Lee dies & loc-tite

Discussion in 'The Ammo & Reloading Forum' started by .308 shooter, May 22, 2009.

  1. .308 shooter

    .308 shooter Member

    May 3, 2008
    I just purchased Lee dies on .40s&w. Not my first choice, but everything was sold out and I'm very impatient.
    The locking nut on the Lee dies don't lock in place like some of the others. Once I get my settings set, anyone see any problems with using lock tite to lock my settings in place? I eventually plan on replacing these with Hornady dies anyway.

  2. carver

    carver Moderator Supporting Member

    Can't say about the .40, but I reload all my pistol ammo on Lee equipment, and have never had to use locktight. You should have a locking nut on your die for .40 cal., but like I said I don't reload that cal. All of my dies have one.

  3. LDBennett

    LDBennett Well-Known Member

    Dec 20, 2003
    Hesperia, CA

    If it is the lock nut that holds the die to the press just replace the Lee one with one from RCBS or anyone else's that uses a conventional allen screw to hold that adjustment. This is another one of Lee's cost saving features.
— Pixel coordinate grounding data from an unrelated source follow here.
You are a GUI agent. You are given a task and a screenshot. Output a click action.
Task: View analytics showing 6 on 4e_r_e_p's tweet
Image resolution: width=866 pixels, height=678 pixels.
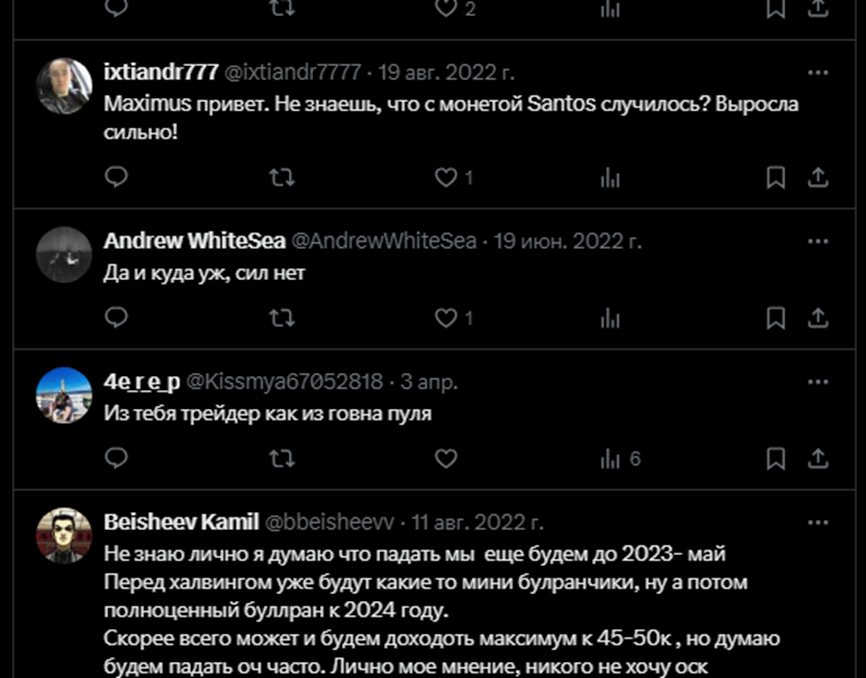(x=620, y=458)
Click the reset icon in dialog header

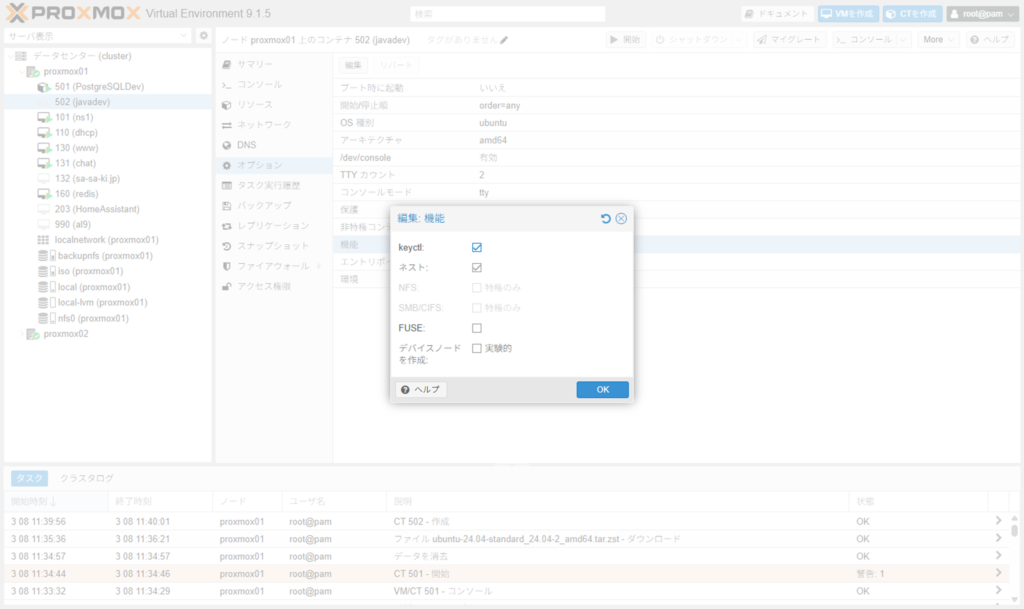coord(606,218)
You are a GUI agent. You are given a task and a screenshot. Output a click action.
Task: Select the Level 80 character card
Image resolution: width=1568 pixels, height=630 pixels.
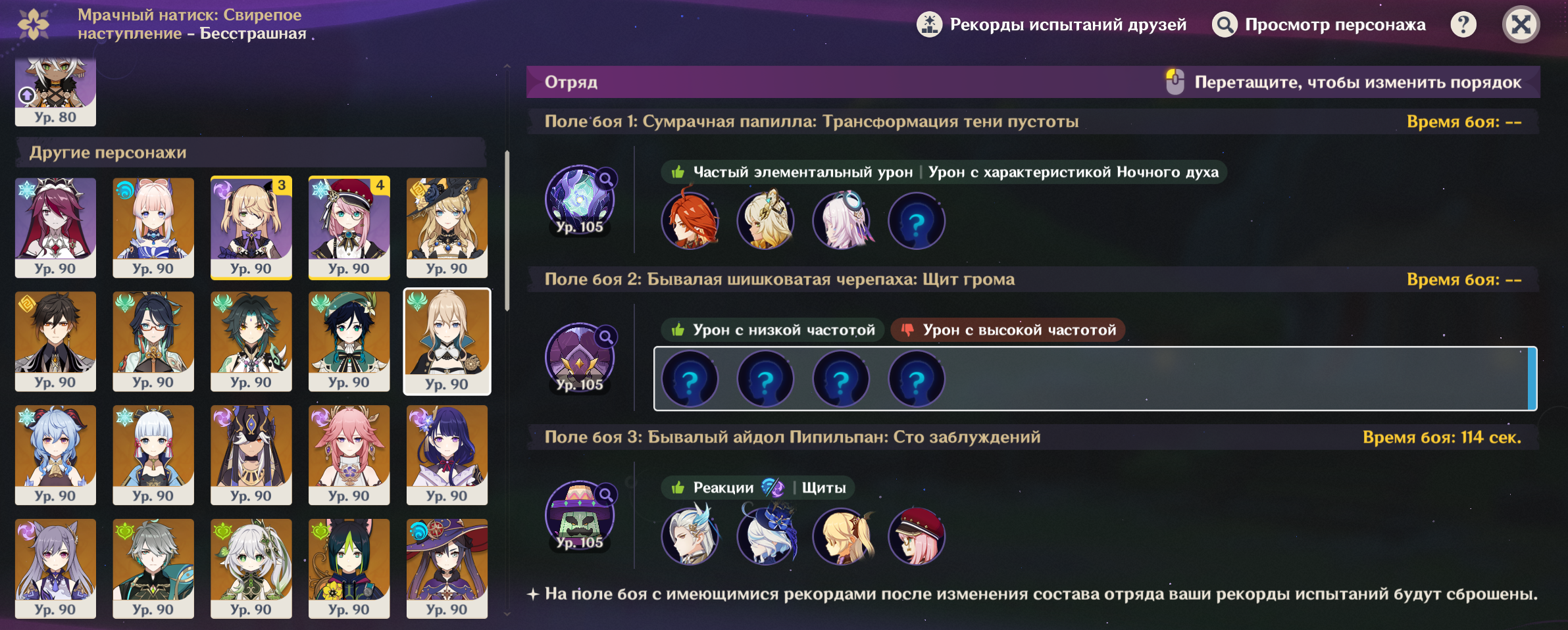[x=55, y=92]
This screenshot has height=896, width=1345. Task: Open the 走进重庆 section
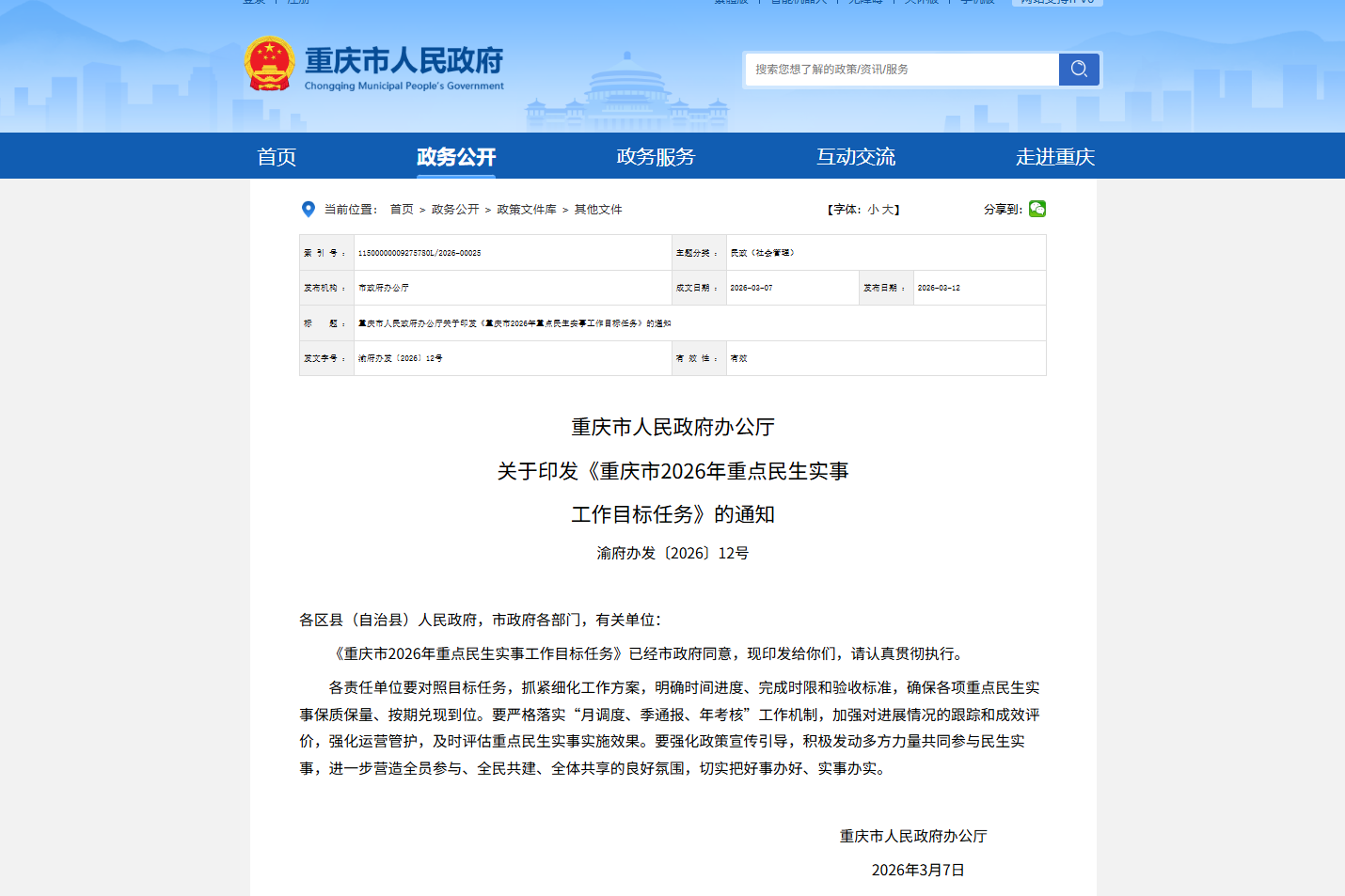click(x=1055, y=156)
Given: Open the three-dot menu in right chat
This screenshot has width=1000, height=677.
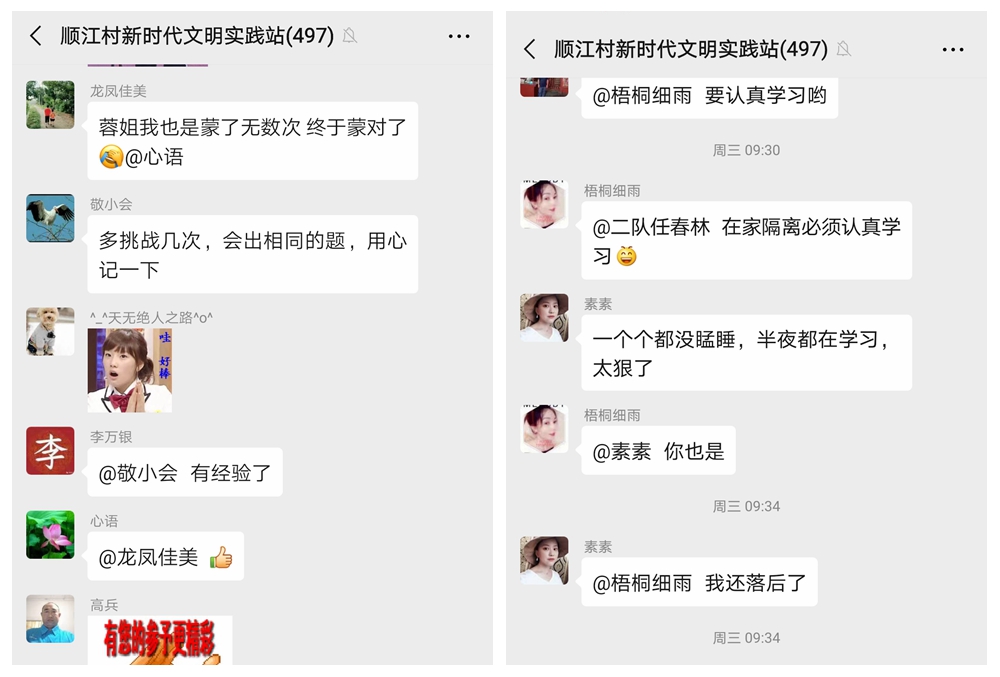Looking at the screenshot, I should tap(953, 50).
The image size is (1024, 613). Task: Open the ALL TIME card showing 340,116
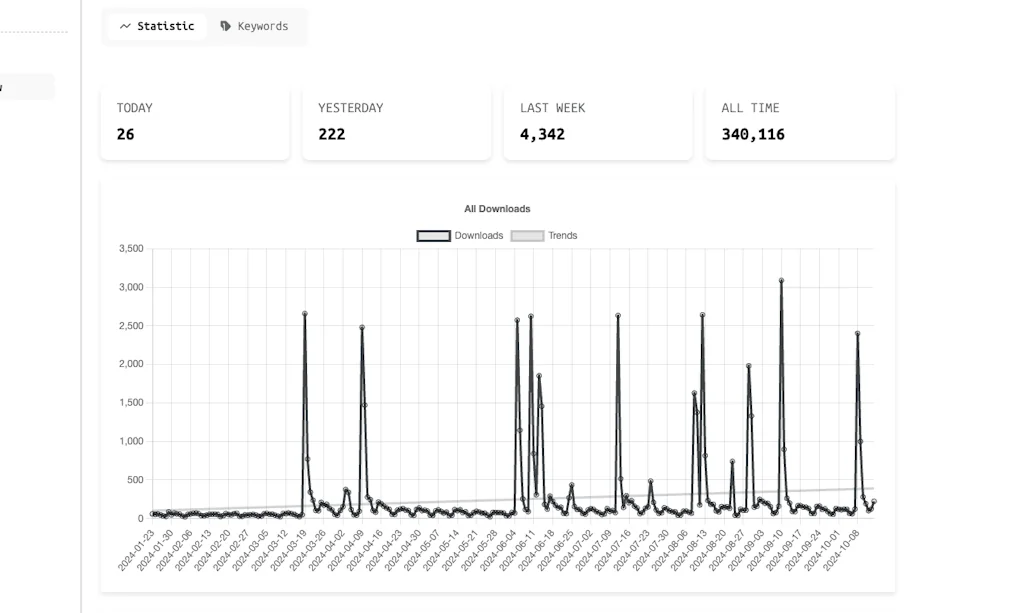[799, 121]
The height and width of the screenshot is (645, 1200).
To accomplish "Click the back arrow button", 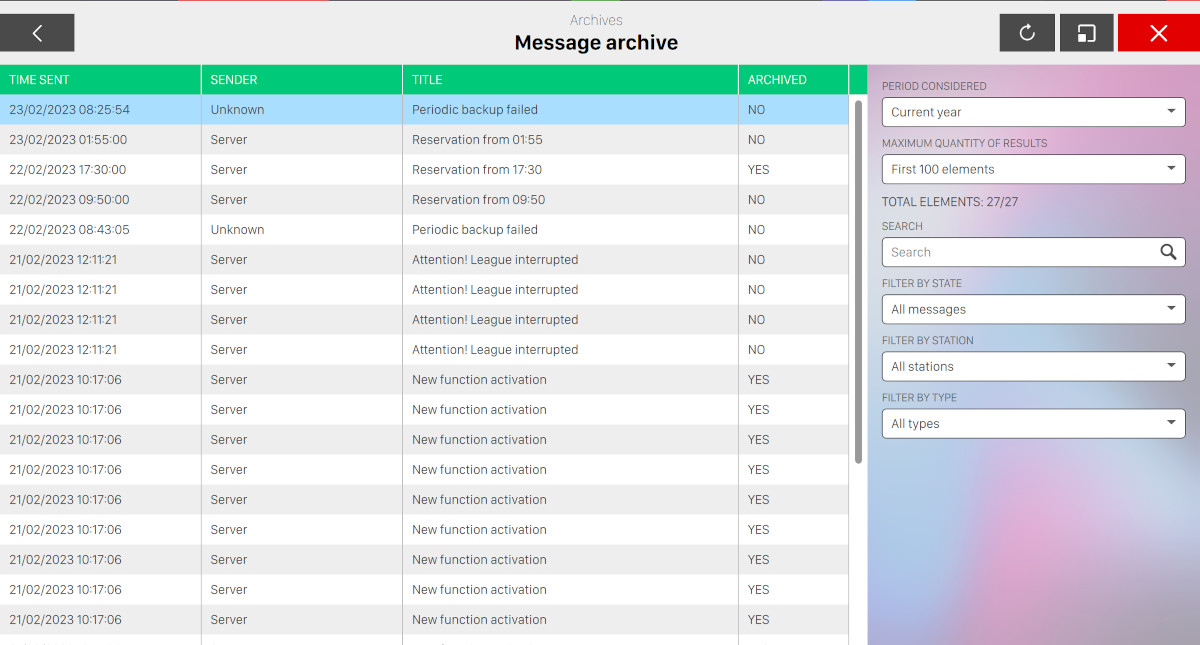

    If it is the central rod (that deprimes) that keeps slipping then if you really bear down on its tightening nut, it will stop moving in use. It's really a collet and tightens dramatically with increased torque to that nut.

    Locktite is probably not the answer.

    I have several of these Lee dies and they are OK and make acceptable ammo. If you get it working to your satisfaction replacing it with a better one is not really required unless it proves troublesome or makes bad ammo (which it most likely will not do). Replace it only if it rusts (like some of my Lee dies did) or wears out.

  4. GBertolet

    GBertolet Member

    Feb 24, 2009
    I have trouble with the lock rings also on my Lee collet sizer dies. They don't stay put, so I have to readjust most every time I use them. I finally tossed the Lee lock rings and replaced them with a RCBS, problem solved!
  5. .308 shooter

    .308 shooter Member

    May 3, 2008
    It seems the easiest answers always escape me. Replacing with another nut from another brand is brilliant!!!! Thanks for the reply - problem solved!!
  6. techoca

    techoca New Member

    Nov 3, 2008
    Drill and tap the nut and install a set screw yourself.
  7. 312shooter

    312shooter Well-Known Member

    Mar 17, 2008
    Las Vegas NV
    Good luck drilling and tapping aluminum, it will work until you tighten down that screw! Thats the biggest turn off to me about Lee dies, the locking nut is aluminum (or at least a blend of non-ferrous crap metal) RCBS, Lyman, Redding, Hornady all make their locking rings as they should be!
  8. Lotsdragon

    Lotsdragon New Member

    Apr 5, 2009
    Potosi, Mo
    Have used Lee dies for years and never had any problem with any of them.
  9. Bindernut

    Bindernut Well-Known Member

    Oct 24, 2007
    ND, USA
    On the Lee dies that I have, I've replaced all of those aluminum/o-ring or the older steel/o-ring locking rings with the Hornady split-collar type. You can get those lock rings fairly reasonably priced...Midway usually puts em on sale every few months for about $4 a piece.

    Actually I've done that with most of my RCBS dies too. I've had as much trouble with keeping that little brass setscrew on the RCBS rings tight as those pesky Lee o-rings.
    Last edited: May 22, 2009
  10. tim.sr

    tim.sr New Member

    May 4, 2009
    Drill and tap the nut and install a set screw yourself.
  11. woolleyworm

    woolleyworm Well-Known Member

    Feb 23, 2009
    SW Fort Worth
    as far as your original question goes, I don't see a problem with using loc-tite, I'd use the blue 242 and sparingly. I like the idea of replacing the lock nut better, faster and cheaper, that loc-tite is expensive stuff.
  12. gdmoody

    gdmoody Moderator Supporting Member

    Sep 7, 2007
    Athens, Georgia
  13. BigJakeJ1s

    BigJakeJ1s Member

    Oct 12, 2007
    The old RCBS lock rings were cross-bolt type before they went to the set screw type (save cost?). You can still find them occasionally at gun shows for a buck or two apiece. They are similar to the Forster cross-bolt rings, made of aluminum, but the old RCBS ones have allen head clamp screws, instead of phillips head on the Forsters. Properly designed and manufactured, an aluminum lock ring has plenty of strength.

    Hornady and Lyman also make cross-bolt lock ring. For some reason Lyman includes set-screw type lock rings on their dies, but sells cross-bolt rings separately. The Hornady lock rings are the only cross-bolt rings with wrench flats.